Goal: Print the stretch of items from the line containing "Given: Toggle the checkbox for B-profile row" through the line containing "tap(501, 14)", exactly as they appear.

──────── Data for this exercise ────────

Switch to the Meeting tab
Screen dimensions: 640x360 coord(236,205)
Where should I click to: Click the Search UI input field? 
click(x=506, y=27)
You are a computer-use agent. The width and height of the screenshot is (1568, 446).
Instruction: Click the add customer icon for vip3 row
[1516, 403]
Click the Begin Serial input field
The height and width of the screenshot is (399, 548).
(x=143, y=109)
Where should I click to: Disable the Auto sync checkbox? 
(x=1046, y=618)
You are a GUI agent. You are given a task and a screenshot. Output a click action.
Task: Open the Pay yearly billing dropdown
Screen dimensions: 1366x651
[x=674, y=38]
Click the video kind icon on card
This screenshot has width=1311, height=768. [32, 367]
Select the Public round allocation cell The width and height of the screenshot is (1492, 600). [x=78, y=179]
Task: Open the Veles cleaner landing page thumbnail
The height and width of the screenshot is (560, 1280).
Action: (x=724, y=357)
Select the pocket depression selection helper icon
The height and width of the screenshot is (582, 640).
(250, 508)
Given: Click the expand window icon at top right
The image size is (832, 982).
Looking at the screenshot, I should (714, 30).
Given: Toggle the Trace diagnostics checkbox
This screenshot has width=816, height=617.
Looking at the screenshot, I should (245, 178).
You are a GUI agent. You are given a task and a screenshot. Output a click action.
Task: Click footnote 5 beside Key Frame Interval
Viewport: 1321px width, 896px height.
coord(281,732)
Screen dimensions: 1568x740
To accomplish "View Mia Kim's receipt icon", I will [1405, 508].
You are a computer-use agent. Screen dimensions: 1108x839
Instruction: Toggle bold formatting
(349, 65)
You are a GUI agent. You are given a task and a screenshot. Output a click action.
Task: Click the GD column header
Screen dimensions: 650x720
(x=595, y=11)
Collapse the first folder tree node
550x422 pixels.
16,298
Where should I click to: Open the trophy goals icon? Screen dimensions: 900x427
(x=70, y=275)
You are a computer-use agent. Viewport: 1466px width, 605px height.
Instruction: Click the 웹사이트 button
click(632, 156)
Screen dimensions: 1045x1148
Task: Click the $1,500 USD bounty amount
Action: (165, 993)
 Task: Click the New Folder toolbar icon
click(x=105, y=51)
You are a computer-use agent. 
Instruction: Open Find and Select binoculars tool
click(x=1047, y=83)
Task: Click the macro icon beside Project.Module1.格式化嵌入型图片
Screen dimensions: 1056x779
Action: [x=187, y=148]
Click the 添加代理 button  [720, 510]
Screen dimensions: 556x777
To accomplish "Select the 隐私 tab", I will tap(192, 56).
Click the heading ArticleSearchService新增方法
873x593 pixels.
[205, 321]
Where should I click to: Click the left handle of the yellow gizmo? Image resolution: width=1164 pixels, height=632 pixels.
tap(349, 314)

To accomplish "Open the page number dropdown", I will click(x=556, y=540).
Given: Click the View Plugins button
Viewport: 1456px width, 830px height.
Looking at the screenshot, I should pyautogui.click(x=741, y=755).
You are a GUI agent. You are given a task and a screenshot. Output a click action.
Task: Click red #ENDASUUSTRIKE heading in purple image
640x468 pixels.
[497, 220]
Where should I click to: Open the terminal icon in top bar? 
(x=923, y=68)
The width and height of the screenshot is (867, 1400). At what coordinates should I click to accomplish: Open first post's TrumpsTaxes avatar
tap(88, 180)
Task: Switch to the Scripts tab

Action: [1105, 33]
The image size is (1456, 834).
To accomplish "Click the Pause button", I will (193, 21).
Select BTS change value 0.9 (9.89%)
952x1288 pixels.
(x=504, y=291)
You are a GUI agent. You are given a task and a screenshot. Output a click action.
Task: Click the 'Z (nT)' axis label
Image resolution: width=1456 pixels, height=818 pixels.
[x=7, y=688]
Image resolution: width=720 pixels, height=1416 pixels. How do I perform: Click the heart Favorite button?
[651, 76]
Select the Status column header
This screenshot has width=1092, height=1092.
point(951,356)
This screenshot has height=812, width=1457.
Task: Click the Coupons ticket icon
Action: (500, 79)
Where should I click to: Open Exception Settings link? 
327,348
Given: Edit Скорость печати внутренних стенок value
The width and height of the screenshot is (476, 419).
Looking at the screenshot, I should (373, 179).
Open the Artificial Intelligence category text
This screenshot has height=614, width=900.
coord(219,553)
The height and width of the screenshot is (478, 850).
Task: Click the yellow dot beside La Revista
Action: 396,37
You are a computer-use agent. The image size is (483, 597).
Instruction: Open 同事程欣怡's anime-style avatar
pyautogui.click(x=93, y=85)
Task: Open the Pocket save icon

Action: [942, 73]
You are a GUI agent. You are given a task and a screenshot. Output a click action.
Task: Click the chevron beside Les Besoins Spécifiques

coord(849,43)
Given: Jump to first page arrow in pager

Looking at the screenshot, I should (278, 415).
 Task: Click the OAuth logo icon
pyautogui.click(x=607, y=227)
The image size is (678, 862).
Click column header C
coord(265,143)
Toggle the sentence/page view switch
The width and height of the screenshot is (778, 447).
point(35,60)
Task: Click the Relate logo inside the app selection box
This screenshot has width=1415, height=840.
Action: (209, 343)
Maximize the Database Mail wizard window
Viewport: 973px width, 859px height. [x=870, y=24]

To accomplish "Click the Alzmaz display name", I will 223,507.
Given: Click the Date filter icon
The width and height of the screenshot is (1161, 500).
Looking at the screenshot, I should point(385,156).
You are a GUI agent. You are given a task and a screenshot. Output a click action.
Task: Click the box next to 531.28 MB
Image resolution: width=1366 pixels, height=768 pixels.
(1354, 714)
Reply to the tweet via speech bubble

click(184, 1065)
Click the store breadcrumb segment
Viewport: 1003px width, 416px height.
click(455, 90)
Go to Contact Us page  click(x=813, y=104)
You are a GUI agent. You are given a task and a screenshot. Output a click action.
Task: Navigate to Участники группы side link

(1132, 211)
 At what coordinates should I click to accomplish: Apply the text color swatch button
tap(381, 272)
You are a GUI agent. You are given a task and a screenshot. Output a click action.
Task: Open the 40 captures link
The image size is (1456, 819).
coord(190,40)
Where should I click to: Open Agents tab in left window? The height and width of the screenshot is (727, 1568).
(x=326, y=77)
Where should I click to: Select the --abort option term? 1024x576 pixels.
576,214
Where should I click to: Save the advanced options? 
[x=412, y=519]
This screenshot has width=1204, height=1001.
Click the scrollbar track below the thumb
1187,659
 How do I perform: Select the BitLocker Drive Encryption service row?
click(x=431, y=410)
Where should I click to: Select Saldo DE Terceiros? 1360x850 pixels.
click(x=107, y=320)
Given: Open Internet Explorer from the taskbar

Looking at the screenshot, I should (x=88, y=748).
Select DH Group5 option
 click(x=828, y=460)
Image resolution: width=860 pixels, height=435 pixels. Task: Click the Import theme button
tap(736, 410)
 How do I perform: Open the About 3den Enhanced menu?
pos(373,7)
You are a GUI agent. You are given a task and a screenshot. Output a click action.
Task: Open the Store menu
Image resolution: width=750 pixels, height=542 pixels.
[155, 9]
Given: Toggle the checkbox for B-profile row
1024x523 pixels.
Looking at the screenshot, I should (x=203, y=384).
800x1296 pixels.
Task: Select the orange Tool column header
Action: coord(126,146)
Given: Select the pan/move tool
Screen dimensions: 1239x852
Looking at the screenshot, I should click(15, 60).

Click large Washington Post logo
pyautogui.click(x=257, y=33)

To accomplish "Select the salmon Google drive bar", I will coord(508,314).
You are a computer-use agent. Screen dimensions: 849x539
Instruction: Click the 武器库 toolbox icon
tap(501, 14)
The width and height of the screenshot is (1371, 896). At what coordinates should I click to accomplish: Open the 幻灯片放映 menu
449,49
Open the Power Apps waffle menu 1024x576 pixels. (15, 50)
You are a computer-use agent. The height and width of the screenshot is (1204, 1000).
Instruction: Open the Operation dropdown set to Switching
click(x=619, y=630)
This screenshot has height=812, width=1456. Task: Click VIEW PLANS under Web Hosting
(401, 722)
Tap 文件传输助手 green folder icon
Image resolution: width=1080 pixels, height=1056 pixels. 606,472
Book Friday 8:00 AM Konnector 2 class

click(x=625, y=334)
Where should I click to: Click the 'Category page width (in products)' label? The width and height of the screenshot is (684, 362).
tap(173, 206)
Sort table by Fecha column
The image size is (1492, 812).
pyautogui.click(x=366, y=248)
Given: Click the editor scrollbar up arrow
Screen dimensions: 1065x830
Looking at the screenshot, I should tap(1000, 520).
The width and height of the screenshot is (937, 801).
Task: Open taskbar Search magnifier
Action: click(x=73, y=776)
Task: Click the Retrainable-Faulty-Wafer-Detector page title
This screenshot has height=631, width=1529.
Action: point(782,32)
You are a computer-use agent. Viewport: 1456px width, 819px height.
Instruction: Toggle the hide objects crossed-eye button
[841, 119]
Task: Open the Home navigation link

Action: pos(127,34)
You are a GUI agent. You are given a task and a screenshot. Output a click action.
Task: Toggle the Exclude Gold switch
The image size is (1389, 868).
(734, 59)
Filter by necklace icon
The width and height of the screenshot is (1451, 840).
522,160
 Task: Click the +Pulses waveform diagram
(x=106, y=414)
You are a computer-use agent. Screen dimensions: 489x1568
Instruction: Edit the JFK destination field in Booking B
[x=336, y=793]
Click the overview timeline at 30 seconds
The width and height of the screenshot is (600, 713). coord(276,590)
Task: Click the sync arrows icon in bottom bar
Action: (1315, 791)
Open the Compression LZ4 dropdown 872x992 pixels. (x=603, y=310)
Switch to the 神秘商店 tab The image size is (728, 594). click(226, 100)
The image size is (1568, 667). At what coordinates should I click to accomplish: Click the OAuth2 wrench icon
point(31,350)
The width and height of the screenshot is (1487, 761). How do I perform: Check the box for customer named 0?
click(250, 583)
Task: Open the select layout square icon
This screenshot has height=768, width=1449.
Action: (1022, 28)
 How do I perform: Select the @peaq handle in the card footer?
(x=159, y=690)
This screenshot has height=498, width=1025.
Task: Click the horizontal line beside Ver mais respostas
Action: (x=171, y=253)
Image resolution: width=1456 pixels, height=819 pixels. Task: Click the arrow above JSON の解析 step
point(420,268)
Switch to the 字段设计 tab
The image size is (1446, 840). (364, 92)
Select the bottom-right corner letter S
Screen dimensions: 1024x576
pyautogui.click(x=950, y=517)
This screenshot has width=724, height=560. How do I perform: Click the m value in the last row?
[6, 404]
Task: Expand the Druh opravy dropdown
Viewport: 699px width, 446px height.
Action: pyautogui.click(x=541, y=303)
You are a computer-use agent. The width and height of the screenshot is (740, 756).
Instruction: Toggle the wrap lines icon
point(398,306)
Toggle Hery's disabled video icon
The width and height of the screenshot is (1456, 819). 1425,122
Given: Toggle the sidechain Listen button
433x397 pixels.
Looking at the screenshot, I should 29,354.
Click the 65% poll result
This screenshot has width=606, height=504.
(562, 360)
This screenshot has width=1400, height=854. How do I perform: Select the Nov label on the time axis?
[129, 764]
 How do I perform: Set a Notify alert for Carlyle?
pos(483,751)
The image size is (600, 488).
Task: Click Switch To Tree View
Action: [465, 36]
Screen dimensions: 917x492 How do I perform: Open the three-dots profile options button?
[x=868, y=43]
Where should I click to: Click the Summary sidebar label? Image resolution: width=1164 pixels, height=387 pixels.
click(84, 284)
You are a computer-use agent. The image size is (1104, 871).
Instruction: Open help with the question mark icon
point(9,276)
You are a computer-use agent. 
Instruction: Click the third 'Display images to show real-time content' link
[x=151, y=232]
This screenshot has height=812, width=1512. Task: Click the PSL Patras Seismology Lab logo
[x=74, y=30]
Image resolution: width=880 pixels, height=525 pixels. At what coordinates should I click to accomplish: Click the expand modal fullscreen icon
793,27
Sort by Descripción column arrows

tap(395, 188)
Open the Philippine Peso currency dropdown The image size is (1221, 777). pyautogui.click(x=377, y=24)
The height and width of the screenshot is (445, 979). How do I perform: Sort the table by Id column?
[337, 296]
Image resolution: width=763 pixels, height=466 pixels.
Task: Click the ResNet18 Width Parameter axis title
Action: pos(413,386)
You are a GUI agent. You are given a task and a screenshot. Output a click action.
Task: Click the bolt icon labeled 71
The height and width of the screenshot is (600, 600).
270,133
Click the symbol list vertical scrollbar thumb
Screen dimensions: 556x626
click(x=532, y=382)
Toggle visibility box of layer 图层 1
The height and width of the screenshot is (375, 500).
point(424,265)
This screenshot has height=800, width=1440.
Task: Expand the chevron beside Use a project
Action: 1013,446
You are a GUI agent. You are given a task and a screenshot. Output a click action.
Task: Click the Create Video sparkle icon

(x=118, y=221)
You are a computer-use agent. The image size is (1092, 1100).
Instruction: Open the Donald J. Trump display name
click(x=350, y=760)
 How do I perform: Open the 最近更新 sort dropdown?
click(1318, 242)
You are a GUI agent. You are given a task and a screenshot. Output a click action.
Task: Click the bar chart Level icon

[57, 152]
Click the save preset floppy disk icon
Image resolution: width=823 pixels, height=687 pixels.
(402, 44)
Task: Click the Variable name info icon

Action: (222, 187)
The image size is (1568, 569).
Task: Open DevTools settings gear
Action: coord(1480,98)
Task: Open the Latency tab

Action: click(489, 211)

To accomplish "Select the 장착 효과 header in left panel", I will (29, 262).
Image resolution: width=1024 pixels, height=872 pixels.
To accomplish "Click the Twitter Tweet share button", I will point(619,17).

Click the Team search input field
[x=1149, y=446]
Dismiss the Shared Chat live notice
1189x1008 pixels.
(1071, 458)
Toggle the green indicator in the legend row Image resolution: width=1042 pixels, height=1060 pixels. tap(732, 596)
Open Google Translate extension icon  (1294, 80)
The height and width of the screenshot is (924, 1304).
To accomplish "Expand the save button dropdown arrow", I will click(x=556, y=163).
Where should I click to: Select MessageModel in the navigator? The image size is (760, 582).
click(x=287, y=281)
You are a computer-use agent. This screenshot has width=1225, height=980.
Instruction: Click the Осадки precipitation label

────────

Finished exercise:
Given: Toggle the checkbox for B-profile row
1024x523 pixels.
Looking at the screenshot, I should (x=203, y=384).
800x1296 pixels.
Task: Select the orange Tool column header
Action: coord(126,146)
Given: Select the pan/move tool
Screen dimensions: 1239x852
Looking at the screenshot, I should click(15, 60).

Click large Washington Post logo
pyautogui.click(x=257, y=33)

To accomplish "Select the salmon Google drive bar", I will coord(508,314).
You are a computer-use agent. Screen dimensions: 849x539
Instruction: Click the 武器库 toolbox icon
tap(501, 14)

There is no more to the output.